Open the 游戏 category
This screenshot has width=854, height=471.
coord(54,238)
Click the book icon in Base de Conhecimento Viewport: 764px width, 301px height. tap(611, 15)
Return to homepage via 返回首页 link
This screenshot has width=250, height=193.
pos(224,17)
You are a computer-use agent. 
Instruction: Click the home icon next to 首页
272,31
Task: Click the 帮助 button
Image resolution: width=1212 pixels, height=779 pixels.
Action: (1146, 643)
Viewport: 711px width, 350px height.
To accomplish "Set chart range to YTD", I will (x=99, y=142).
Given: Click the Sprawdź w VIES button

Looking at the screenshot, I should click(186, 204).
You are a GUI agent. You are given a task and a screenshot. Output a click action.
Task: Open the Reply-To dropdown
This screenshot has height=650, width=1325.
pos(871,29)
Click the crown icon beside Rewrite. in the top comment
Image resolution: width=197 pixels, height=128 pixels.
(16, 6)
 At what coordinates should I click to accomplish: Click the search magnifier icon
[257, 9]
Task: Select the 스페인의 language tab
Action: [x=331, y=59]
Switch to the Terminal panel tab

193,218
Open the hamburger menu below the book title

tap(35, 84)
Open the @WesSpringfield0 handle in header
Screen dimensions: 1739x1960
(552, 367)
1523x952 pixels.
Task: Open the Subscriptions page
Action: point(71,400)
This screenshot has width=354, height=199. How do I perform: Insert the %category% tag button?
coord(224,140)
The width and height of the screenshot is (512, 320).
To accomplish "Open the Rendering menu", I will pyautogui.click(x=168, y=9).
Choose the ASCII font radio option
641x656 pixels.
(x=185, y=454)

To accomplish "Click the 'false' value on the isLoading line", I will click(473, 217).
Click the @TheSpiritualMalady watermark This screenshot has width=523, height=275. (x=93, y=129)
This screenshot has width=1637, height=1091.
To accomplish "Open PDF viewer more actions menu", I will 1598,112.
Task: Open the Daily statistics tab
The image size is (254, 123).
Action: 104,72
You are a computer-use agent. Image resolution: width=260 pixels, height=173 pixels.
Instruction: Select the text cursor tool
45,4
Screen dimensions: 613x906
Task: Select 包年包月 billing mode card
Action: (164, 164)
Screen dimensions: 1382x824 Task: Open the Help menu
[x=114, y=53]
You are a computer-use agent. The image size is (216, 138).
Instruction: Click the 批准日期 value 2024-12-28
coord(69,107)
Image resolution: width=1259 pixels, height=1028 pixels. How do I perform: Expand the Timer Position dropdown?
- - -
## Exercise directions
Copy out the data verbatim, beginning at the line that contains "Click the book" and stopping after the line that contains "Looking at the".

## Response to this exercise
Click the book icon in Base de Conhecimento Viewport: 764px width, 301px height. tap(611, 15)
Return to homepage via 返回首页 link
This screenshot has width=250, height=193.
pos(224,17)
You are a computer-use agent. 
Instruction: Click the home icon next to 首页
272,31
Task: Click the 帮助 button
Image resolution: width=1212 pixels, height=779 pixels.
Action: (1146, 643)
Viewport: 711px width, 350px height.
To accomplish "Set chart range to YTD", I will (x=99, y=142).
Given: Click the Sprawdź w VIES button

Looking at the screenshot, I should click(186, 204).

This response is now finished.